Still, is this the expected behaviour?

1
  • 2
    I just noticed that ecapacitor and polar capacitor seem to have opposite directions. Strange.
    – someonr
    Sep 24, 2019 at 14:07

1 Answer 1

7

This is arguably wrong, but it's documented:

manual excerpt for 0.9.4

And it's like this since at least 0.6:

\documentclass[border=10pt]{standalone}
\usepackage[]{circuitikz-0.6}
\begin{document}
\begin{circuitikz}[american
    ]
    \draw (0,0) to[ecapacitor] ++(2,0);
    \draw (0,-2) to[polar capacitor] ++(2,0);
\end{circuitikz}
\end{document}

enter image description here

so I am quite afraid of changing it --- it's difficult to spot in a big circuit and can give nasty surprises.

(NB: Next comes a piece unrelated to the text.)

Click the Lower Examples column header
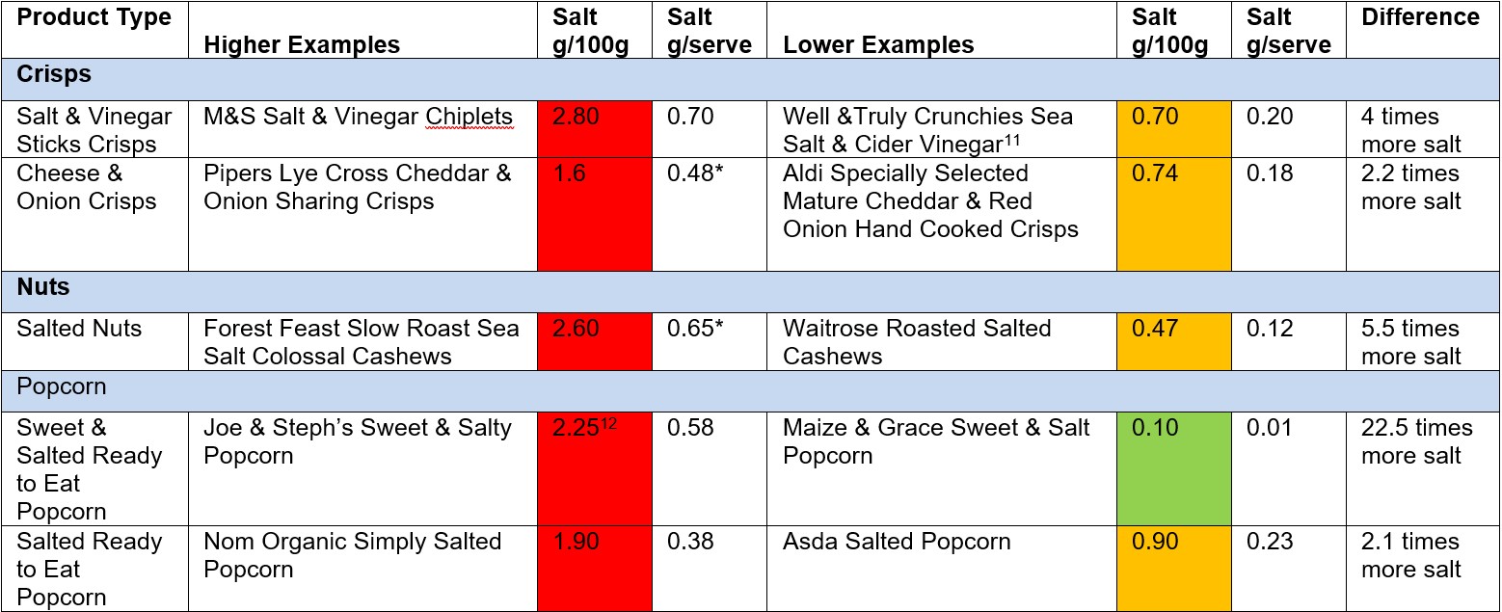 tap(942, 30)

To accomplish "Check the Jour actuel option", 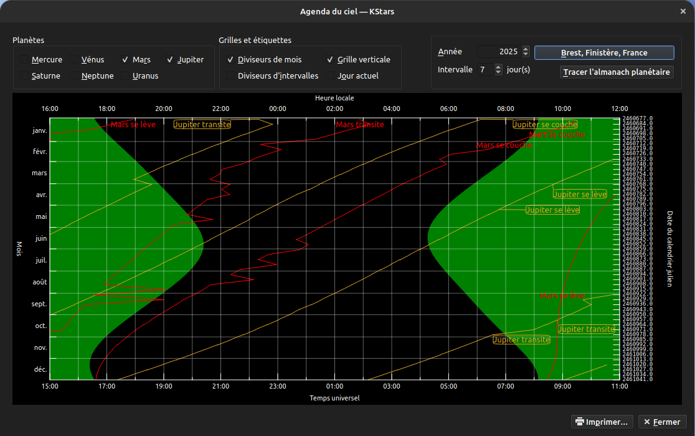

I could try to consider it for the 1.0 release, maybe; --- also with the other thing that I do not like a lot, the fact that invert does not change voltage directions. But I don't know, I like the principle of least surprise...

update:

in the next version of circuitikz, 0.9.5, there will be a new component, curved capacitor:

new component description

deprecated old component

Yep, I know, it's "its polarity", no "it's polarity"... Can I blame the automatic corrector?

2
  • Arguably, for a new user, the least surprise occurs when the polar capacitor matches convention :)...would be great to see this in 1.0! Sep 25, 2019 at 1:02
  • 2
    @AnshulSinghvi the best thing is to define a new bipoles cC, curved capacitor or whatever which has the correct orientation, and remove the old one from the manual (or just commenting it) so that old circuits are not affected. I will try to do that as soon as I can.